§ **DATA FOR THIS EXERCISE**
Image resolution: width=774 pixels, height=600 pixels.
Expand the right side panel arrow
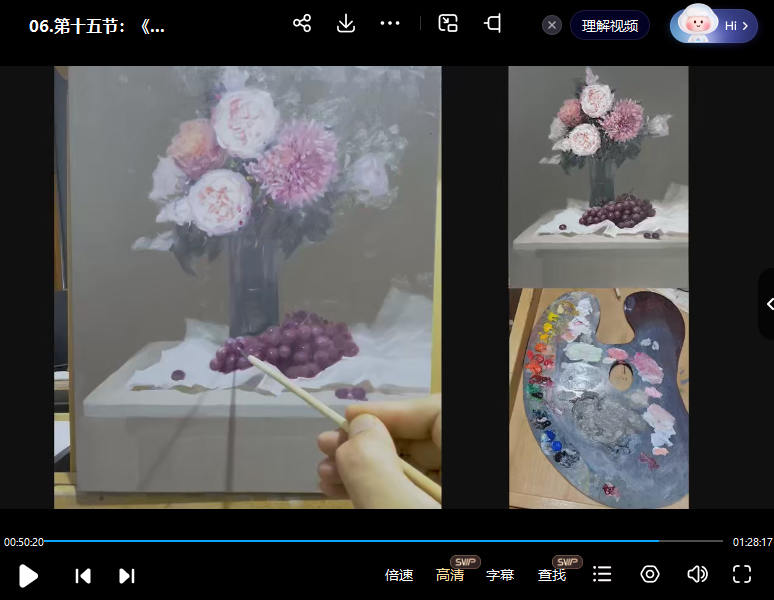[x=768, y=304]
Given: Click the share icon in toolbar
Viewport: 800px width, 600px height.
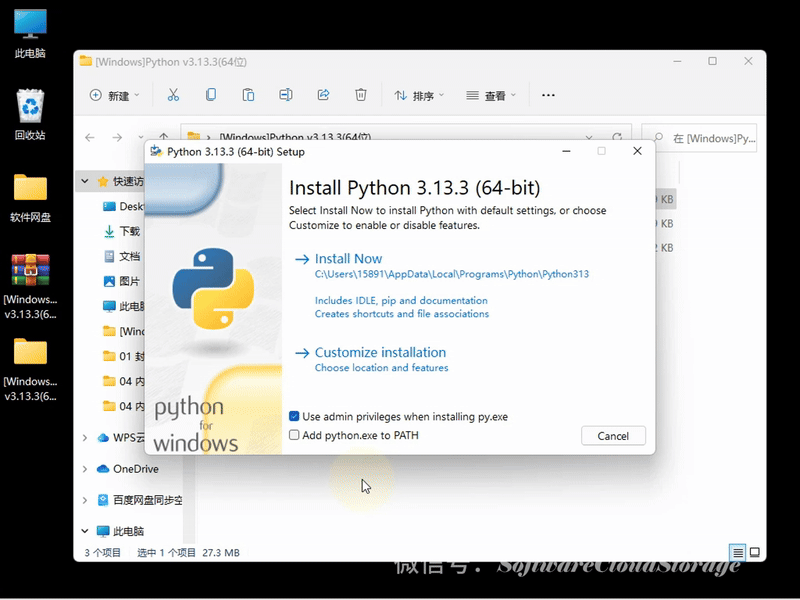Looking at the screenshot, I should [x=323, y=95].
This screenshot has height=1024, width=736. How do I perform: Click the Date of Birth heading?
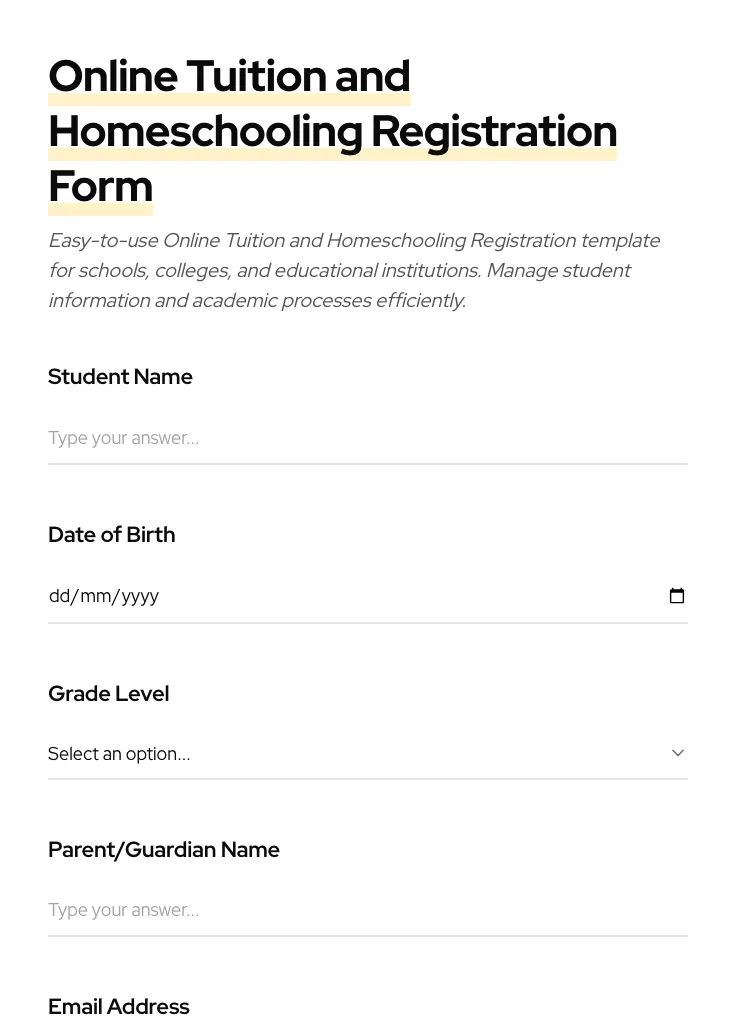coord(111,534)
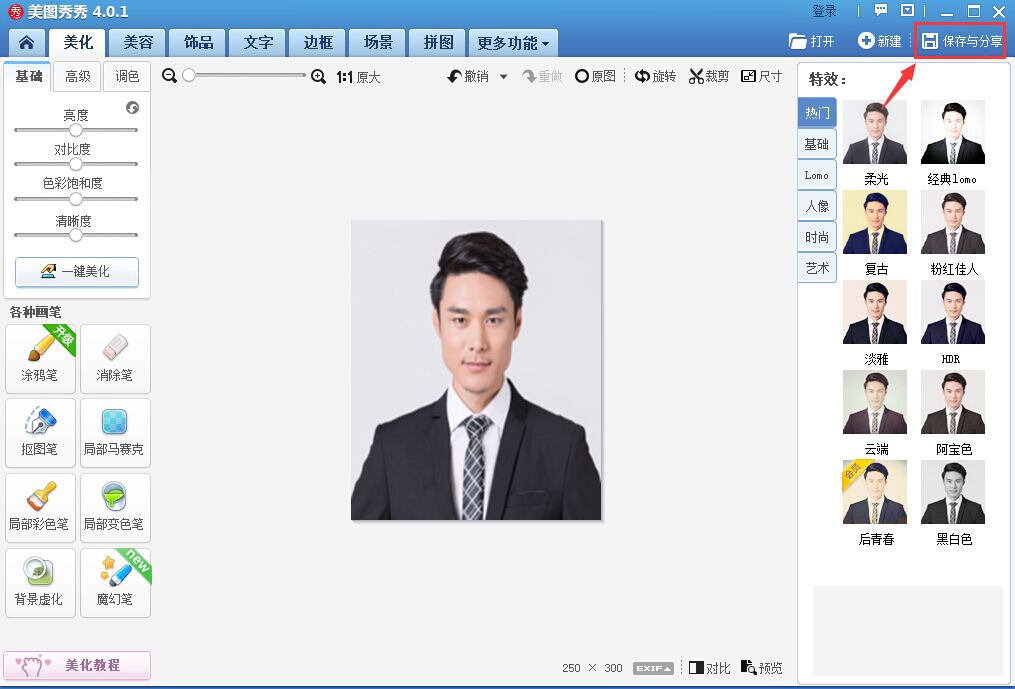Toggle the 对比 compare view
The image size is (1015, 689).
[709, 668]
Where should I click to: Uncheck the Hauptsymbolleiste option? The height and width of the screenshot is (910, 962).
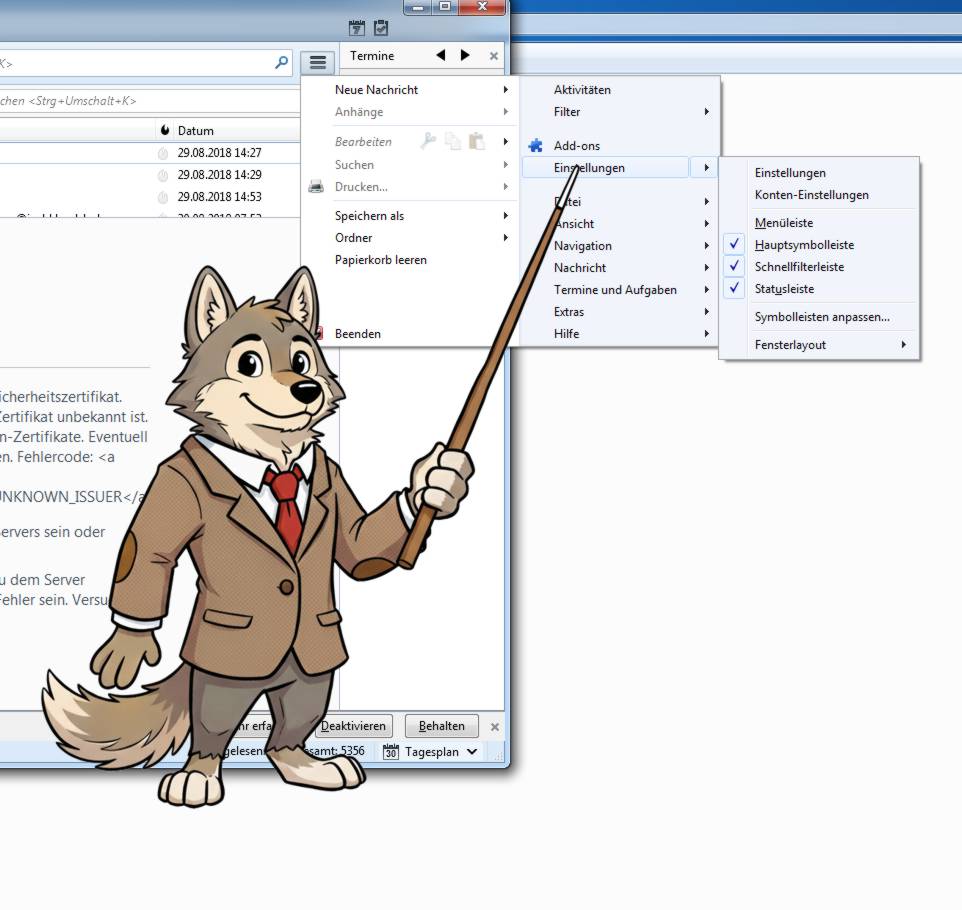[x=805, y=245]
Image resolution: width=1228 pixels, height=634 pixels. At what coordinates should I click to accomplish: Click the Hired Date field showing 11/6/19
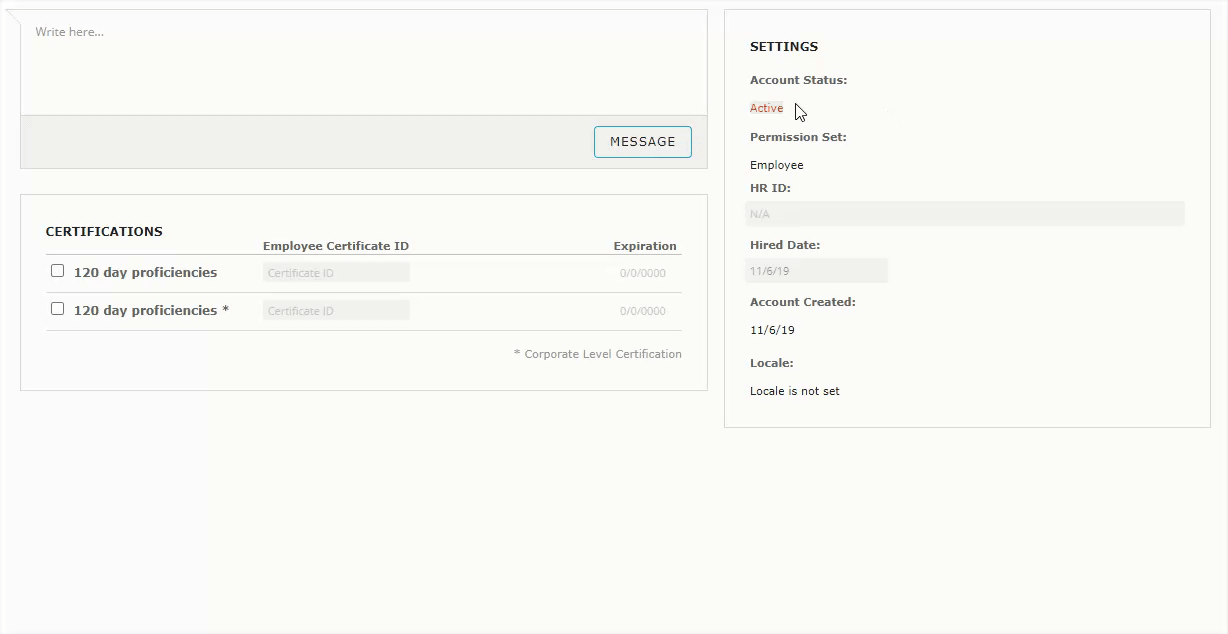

§ **HOW TO COMPLETE THIS TASK**
The reply should hold every line of the material above, unchanged, and no pictures.

§ **RESPONSE AREA**
Image resolution: width=774 pixels, height=600 pixels.
Expand the right side panel arrow
[x=768, y=304]
Given: Click the share icon in toolbar
Viewport: 800px width, 600px height.
Looking at the screenshot, I should [x=323, y=95].
This screenshot has height=1024, width=736. How do I perform: Click the Date of Birth heading?
coord(111,534)
Toggle the 对比 compare view
The image size is (1015, 689).
[709, 668]
Where should I click to: Uncheck the Hauptsymbolleiste option? The height and width of the screenshot is (910, 962).
[x=805, y=245]
Image resolution: width=1228 pixels, height=634 pixels. At what coordinates should I click to accomplish: Click the Hired Date field showing 11/6/19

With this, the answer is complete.